-- start Source document --

Tallulah’s year isn’t what she expects though. Once Nash realizes his mistake, he and Tallulah become friends. Then they become more than friends. He is a brand-new person this year too, after a football accident leaves him with a permanent limp and he can’t play anymore. They find understanding and friendship in each other. They have to cling to this new relationship as car accidents, rumors, and inappropriate teachers all threaten to destroy their feelings for each other.

Losing the Field is a dramatic take on a tumultuous senior year of high school. The characters are easy to connect with, but at some points the plot and dialogue are overly dramatic. However, the plot does bring up important topics such as body image, bullying, substance abuse, and friendship. The main character Tallulah teaches readers that your outside appearance doesn’t matter as much as what’s on the inside, and she stands up for herself by telling the truth, even in a difficult situation.

This story is entertaining but predictable. The characters get themselves into hard situations because of misunderstandings and eventually come back together when they have learned the truth. Profanity is used often and is used to differentiate between the voices of Tallulah and Nash. The chapters are written in alternating perspectives and Nash uses expletives and coarse language in his narration.

The story does deal with a teacher who makes inappropriate advances on a student (Tallulah). Nothing beyond a kiss and words are exchanged, but it is presented as a serious issue. Tallulah does the right thing by telling the truth to the administration and voicing her objections to the teacher’s advances. The teacher is fired, though Tallulah decides to not press charges.

-- end Source document --

Task requirements:
(A) List the important topics that the review says the plot brings up.
(B) Please quote the part of the review that opens with the words containing "Tallulah’s year isn’t" and closes with "for each other.".
Work from the review alone.

-- start Items --

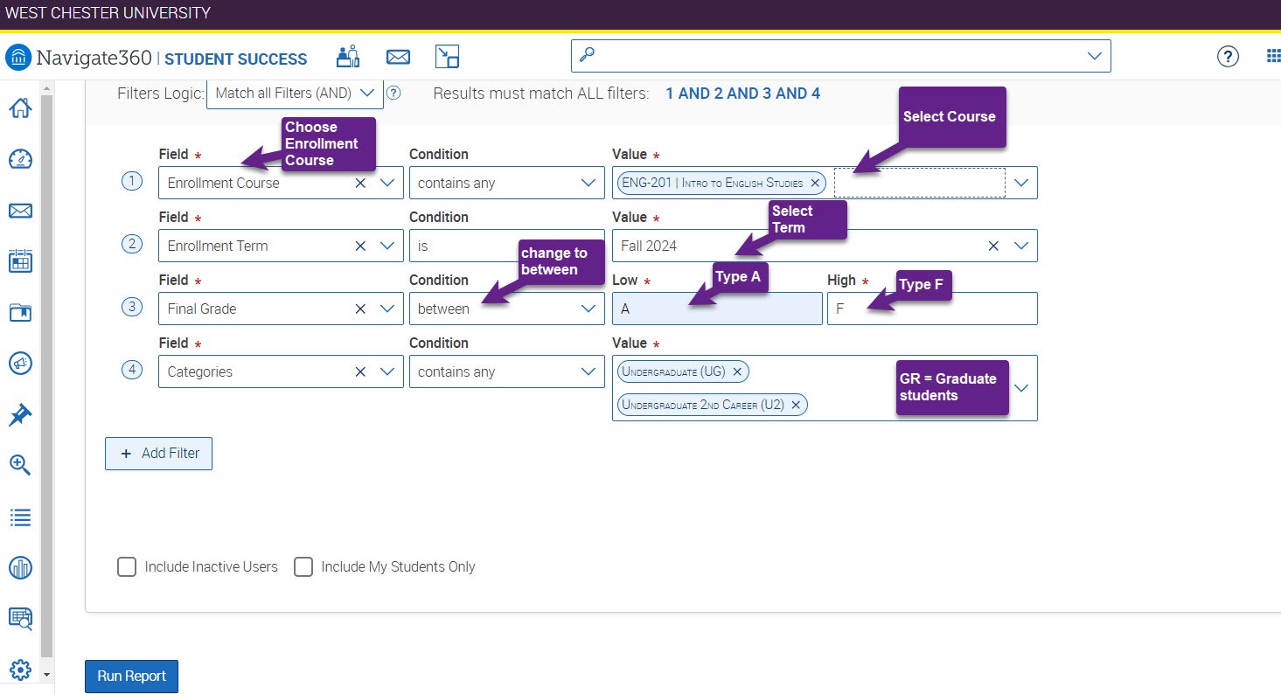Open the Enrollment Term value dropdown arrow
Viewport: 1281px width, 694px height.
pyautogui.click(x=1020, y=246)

-- end Items --
-- start Items --

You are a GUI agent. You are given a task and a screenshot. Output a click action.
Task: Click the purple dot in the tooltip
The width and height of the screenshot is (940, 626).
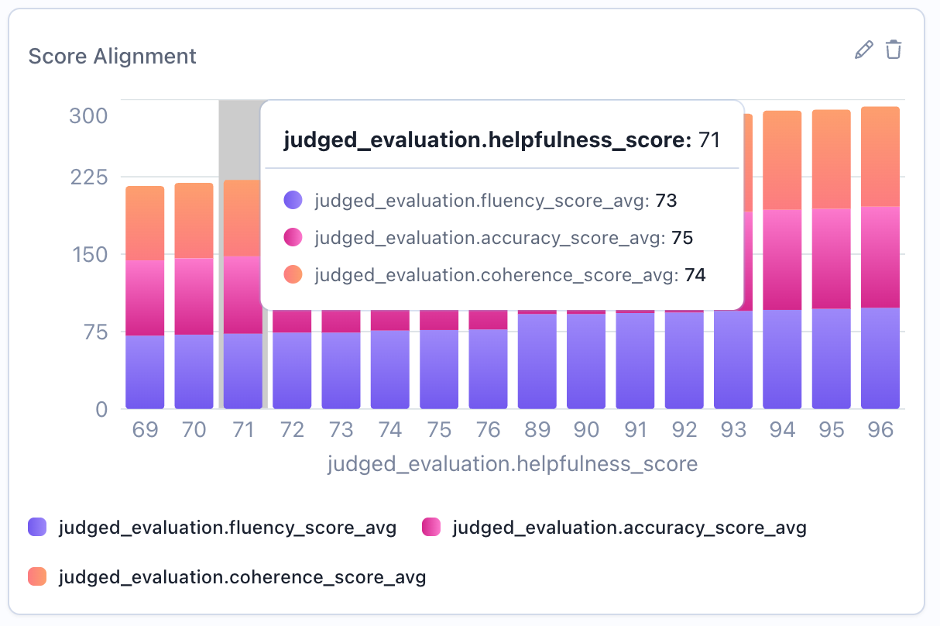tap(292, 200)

-- end Items --
-- start Items --

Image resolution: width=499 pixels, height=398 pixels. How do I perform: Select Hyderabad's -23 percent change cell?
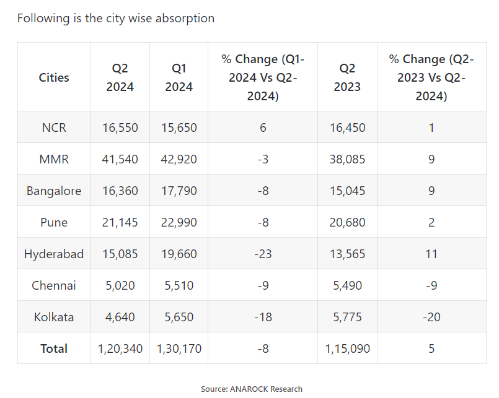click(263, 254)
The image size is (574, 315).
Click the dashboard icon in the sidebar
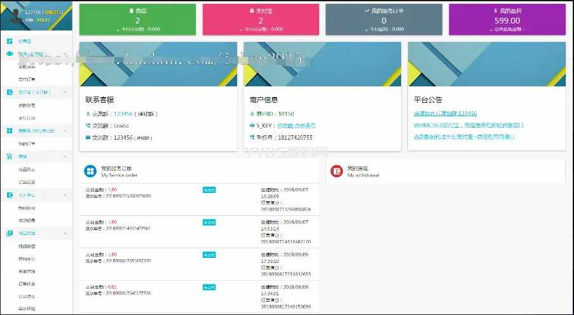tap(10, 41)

-- end Items --

Responses to the exercise:
(A) body image, bullying, substance abuse, friendship

(B)
Tallulah’s year isn’t what she expects though. Once Nash realizes his mistake, he and Tallulah become friends. Then they become more than friends. He is a brand-new person this year too, after a football accident leaves him with a permanent limp and he can’t play anymore. They find understanding and friendship in each other. They have to cling to this new relationship as car accidents, rumors, and inappropriate teachers all threaten to destroy their feelings for each other.